## DOCUMENT EXTRACT
I lost the feeling in my left leg from hip to toes ending up partially paralyzed to date.
In 1999 I went to the VA in Augusta, Ga., with a lump on my left thigh. My doctor told me if it got worse to come back.
When I went to the emergency room a doctor lanced it. I was sent to a surgeon for a biopsy but never got one because I didn't have anyone to bring me back and forth for the operation.
I later learned that I had a deadly cancer. A large section of my left thigh was removed. I fought the VA for a year trying to get them to pay the 20 percent that Medicare didn't cover.
I taped a conversation with a VA veteran's representative that contradicted everything I was told and sent it to Washington. I got a call from the administrator apologizing for the misunderstanding. I was reimbursed.
Gregory J. Topliff
Thank you for your recent article calling attention to safe boating. I have taken the following directly from the South Carolina Handbook of Boating Laws and Responsibilities:
1) You may not operate a boat or personal water craft in excess of "idle speed" within 50 feet of a moored or anchored boat, a wharf, pier, or dock, a person in the water
2) Operating in excess of "idle speed" within 100 yards of the Atlantic coastline is prohibited.
3) You must maintain "idle speed" when in the vicinity of a boat flashing a blue light.

## LISTED RECORDS
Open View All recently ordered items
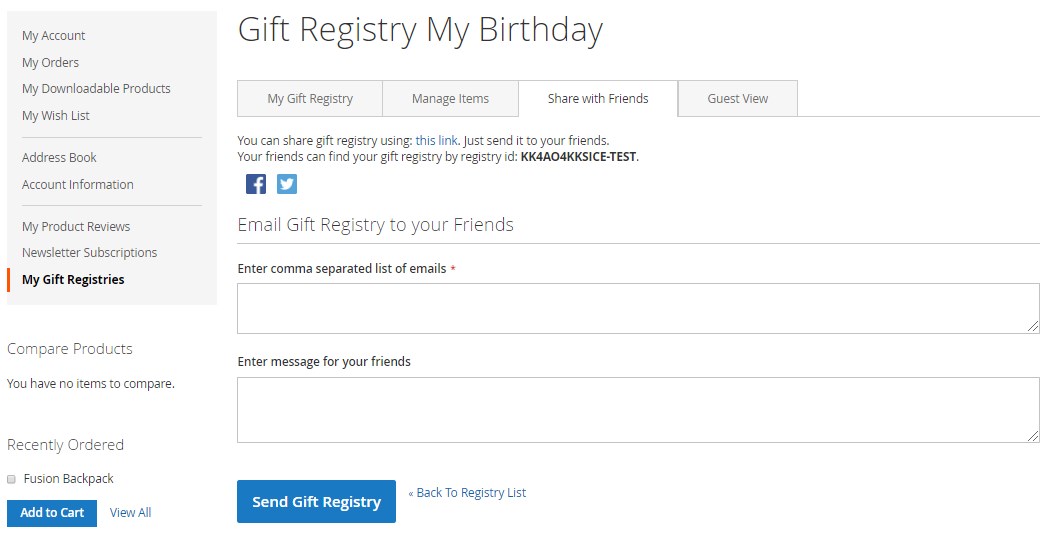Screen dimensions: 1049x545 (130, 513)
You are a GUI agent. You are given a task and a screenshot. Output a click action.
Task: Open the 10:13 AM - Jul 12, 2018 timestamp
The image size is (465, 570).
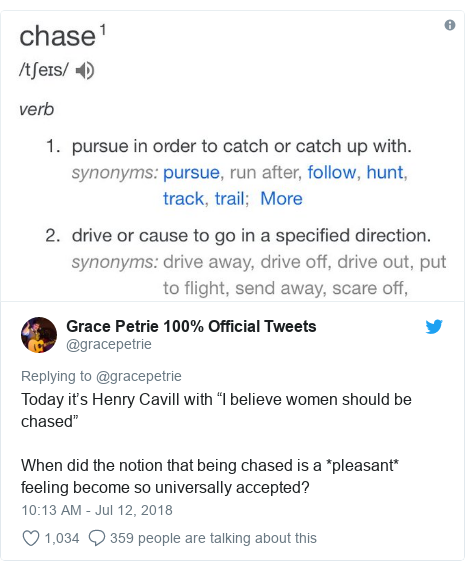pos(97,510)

## THE PROBLEM
Carry the readers' letters on VA care and boating safety forward from the point where they stop.

## RESPONSE TO THE TASK
4) Vessel operators are responsible for any damage caused by their wake.
Hobcaw Bluff Drive
Early on May 17, while walking along Meeting Street gazing up at Charleston's splendid architecture instead of looking down where I was walking, I tripped, fell heavily and gashed my forehead.
A lady out walking rang 911 and a young man driving by stopped to offer assistance and both stayed until the paramedics arrived.
I was told I was one of many victims of Charleston's footpaths. At Roper St. Francis emergency the staff was very professional and provided expert care.
In 40 years of international traveling it was my first accident. It was my last day in the United States. I received some stitches and was able to begin my long journey home to Australia.
Back in Sydney the stitches were removed a week later (Dr. Bianco's fine needlework was complimented) and three weeks down the track my grazed hands and knees are back to normal and the dark bruising on my face has almost gone.
Please allow me to express my gratitude to the residents, paramedics and emergency staff for their attention and assistance. Charleston is a wonderful city which I hope to visit again.
Mosman, New South Wales
President Obama, who is very attuned to his mark on history, has the following legacy: Fast and Furious, Obamacare, IRS, Benghazi, Syria, Crimea and now Bergdahl.
I hope in the time he has left as president that nothing else is added.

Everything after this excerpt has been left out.